= Beginning of Section =

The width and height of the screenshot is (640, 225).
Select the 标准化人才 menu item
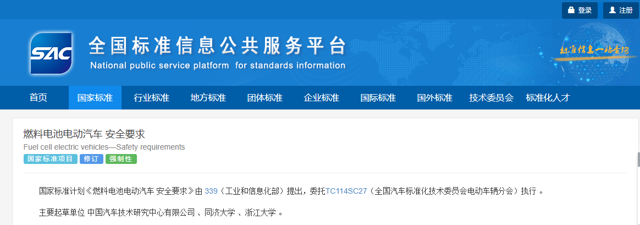[x=548, y=98]
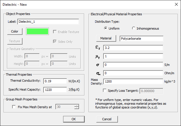Open the Material selection button
This screenshot has height=126, width=181.
coord(106,39)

= End of Section =

● TASK DESCRIPTION
Would you retype every line shown above exactly, leaving the pictures aside?

● EXERCISE RESPONSE
The width and height of the screenshot is (640, 225).
Select the 标准化人才 menu item
[x=548, y=98]
Open the Material selection button
This screenshot has height=126, width=181.
coord(106,39)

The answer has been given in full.